Frau ist am Pflegewerk, eigentlich sogar am Vierundzwanzigstundenpflegewerk. Bei wem? Beim Hund. Da ich ihn schon häufig vorgeführt habe (zum Beispiel hier und hier), stelle ich lieber Bilder von anderen Tieren zu diesen meinen Ausführungen. Denn meine Conclusio bezieht sich ja nicht nur auf meinen Hund.
Ja, sie haben richtig gelesen. Mein Hund ist in die Jahre gekommen, genauer gesagt: er wird in zwei Monaten fünfzehn Jahre alt. Eigentlich hat er sich ja gut gehalten, bis zum vergangenen Sommer war ihm kaum was anzumerken.
Gut, das Gehör hat nicht mehr so klaglos funktioniert, vor allem nicht, wenn er einen Befehl nicht hören wollte. Wirklich gemerkt habe ich es erst, als er nicht mehr aus dem Tiefschlaf aufsprang, wenn ich den Eiskasten (dtdt: Kühlschrank) öffnete und ihm das Geräusch von Inlineskatern und Skateboardfahrern egal war.
Auch die Augen waren schon einmal scharfsichtiger. Aber er war nach wie vor höchst mobil und zog mich, wenn ich nicht Einspruch einlegte, mit Karacho durch die Straßen.
Aber dann begannen im Herbst seine Hüften zu schwächeln, immer wieder stolperte er deswegen über die Stiege. Jetzt brechen die Hinterbeine sogar manchmal beim Spazieren ein. Um seinen Bewegungsapparat zu unterstützen bekommt er deshalb Spezialfutter und Tabletten. Das Wichtigste ist, dass er eindeutig keinerlei Schmerzen hat.
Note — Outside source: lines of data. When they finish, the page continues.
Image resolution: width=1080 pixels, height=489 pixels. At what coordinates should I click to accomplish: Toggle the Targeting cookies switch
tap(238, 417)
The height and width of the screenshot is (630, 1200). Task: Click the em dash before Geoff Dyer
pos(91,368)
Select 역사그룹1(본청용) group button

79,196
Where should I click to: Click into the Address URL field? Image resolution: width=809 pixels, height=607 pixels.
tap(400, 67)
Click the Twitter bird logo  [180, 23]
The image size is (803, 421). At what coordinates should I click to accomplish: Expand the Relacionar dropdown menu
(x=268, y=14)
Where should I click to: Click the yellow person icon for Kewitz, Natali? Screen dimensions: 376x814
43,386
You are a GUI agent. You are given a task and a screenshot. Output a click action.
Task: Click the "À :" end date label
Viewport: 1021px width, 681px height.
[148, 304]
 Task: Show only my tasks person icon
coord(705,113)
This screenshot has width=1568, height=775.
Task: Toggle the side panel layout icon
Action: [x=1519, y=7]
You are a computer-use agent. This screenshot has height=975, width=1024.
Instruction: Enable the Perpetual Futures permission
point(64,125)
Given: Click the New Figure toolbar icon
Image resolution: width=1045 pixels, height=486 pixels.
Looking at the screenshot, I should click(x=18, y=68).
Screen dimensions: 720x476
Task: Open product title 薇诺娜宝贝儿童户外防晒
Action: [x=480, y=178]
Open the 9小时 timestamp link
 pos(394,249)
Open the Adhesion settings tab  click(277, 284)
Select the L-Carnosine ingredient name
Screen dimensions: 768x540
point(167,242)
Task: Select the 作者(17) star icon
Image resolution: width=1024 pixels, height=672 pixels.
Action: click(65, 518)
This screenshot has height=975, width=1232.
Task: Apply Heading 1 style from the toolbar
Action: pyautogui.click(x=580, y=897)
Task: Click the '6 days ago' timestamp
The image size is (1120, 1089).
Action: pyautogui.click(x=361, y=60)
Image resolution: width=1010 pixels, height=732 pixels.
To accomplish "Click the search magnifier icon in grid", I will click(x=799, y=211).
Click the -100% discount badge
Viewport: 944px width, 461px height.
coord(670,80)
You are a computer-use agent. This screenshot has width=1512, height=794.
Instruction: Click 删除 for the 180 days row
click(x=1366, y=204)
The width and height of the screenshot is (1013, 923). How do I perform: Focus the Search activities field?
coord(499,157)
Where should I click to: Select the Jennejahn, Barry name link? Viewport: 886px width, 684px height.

Das Spazierengehen gestaltet sich nun sehr gemütlich, auch die Kontakte mit anderen SpaziergängerInnen werden zusehends mehr und es ist immer wieder ein freudiges Erfolgserlebnis für Menschen mit Rollator, dass sie uns überholen können.
Vor ein paar Tagen war ich wieder voll des Mitleids, weil er mehrere Male beim Gassigehen eingeknickt war. Da plötzlich entdeckte er in weiter Ferne seinen Lieblingsfeind, einen aggressiven, immer mit Beißkorb versehenen Schäferhund. Lieblingsfenid ist ja übertrieben, denn mit anderen Hunden versteht er sich gut.
Ich hatte das andere Tier noch gar nicht erspäht, aber plötzlich mutierte mein armer, gebrechlicher alter Hund zur Killerbestie. Sprang wie ein Wilder in die Leine, dass mir fast die Schulter ausgekugelt wurde, hüpfte wie ein Springinkerl herum, bellte ohrenbetäubend und war nicht zu beruhigen. Und das lange nachdem der Feindbesitzer samt Intimfeind eiligst das Weite gesucht hatte.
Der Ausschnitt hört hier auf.